** Exercise **
Rewrite the records starting at the line containing "You are a GUI" and ending at the end of the records, replacing "screenshot" with "screen capture" and keeping everything else unchanged. Omit the pictures from your output.
:::
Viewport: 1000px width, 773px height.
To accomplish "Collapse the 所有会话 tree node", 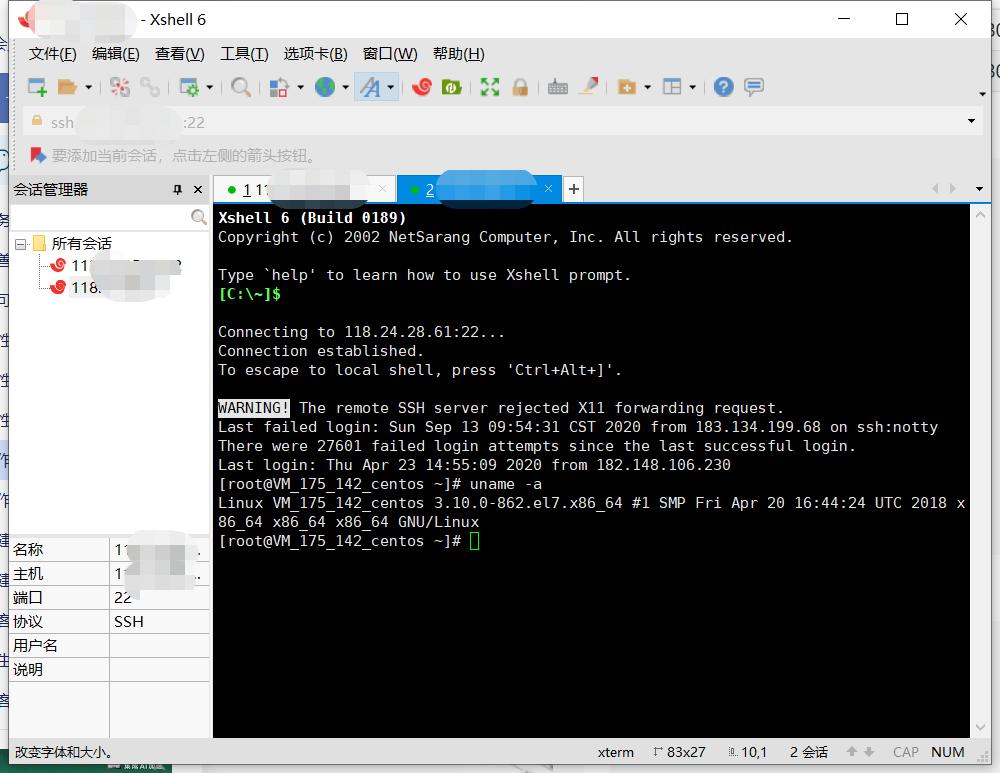I will 21,243.
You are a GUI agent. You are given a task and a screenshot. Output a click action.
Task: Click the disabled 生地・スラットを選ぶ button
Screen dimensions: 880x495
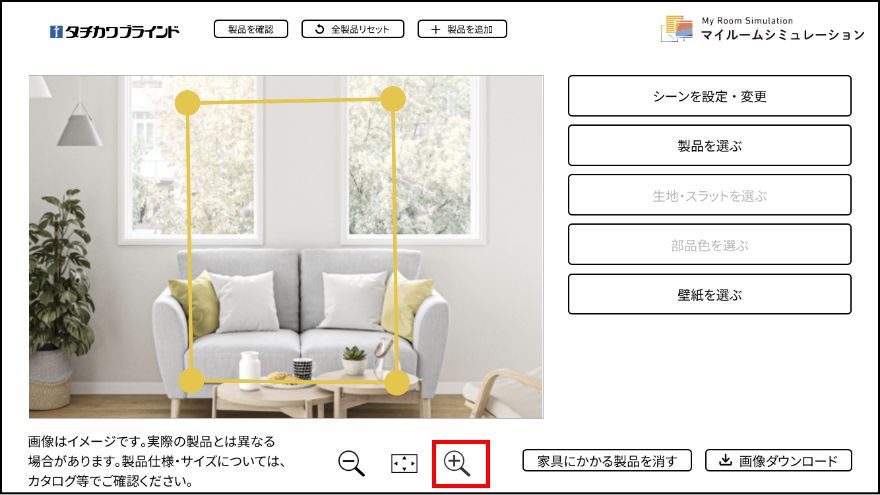point(709,195)
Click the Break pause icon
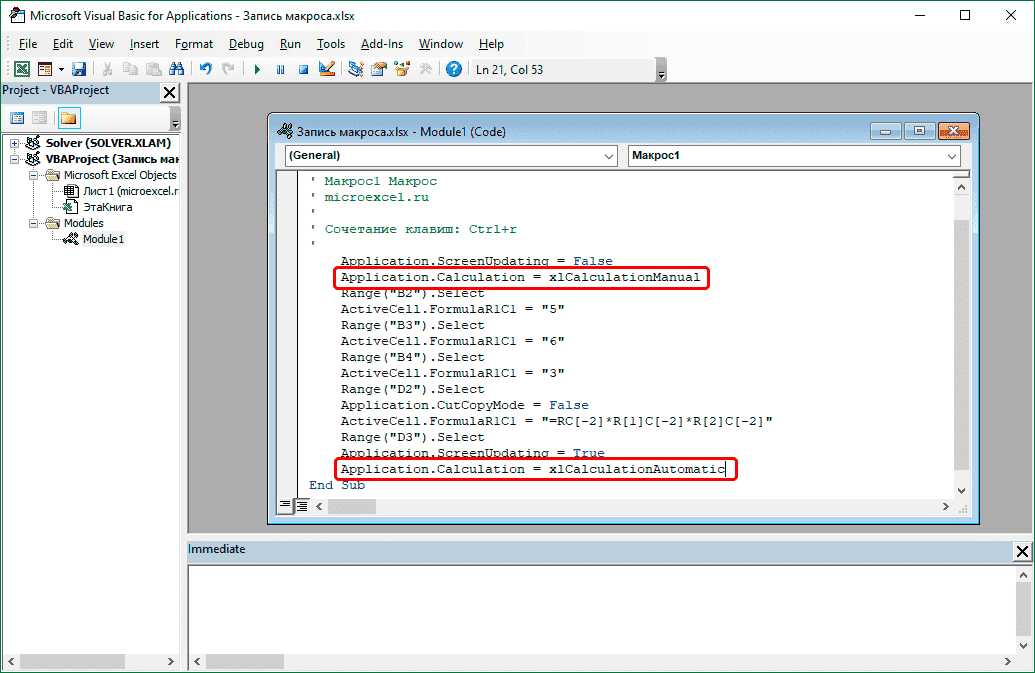1035x673 pixels. (280, 69)
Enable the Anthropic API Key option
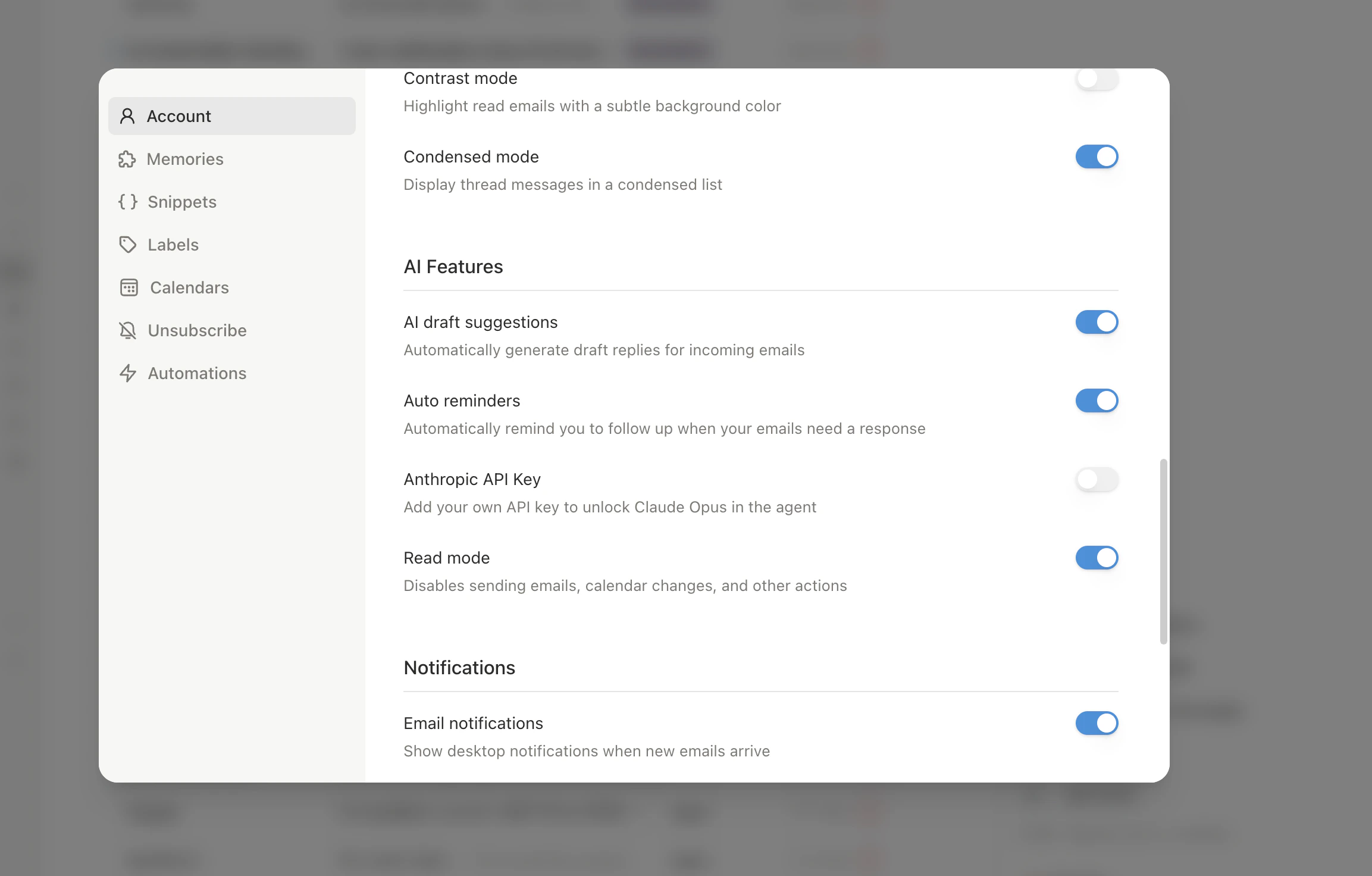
:::
** Finished exercise **
You are a GUI agent. You are given a task and a screen capture. Output a click action.
Task: Click the disabled 生地・スラットを選ぶ button
Screen dimensions: 880x495
point(709,195)
Click the Break pause icon
1035x673 pixels. (280, 69)
Enable the Anthropic API Key option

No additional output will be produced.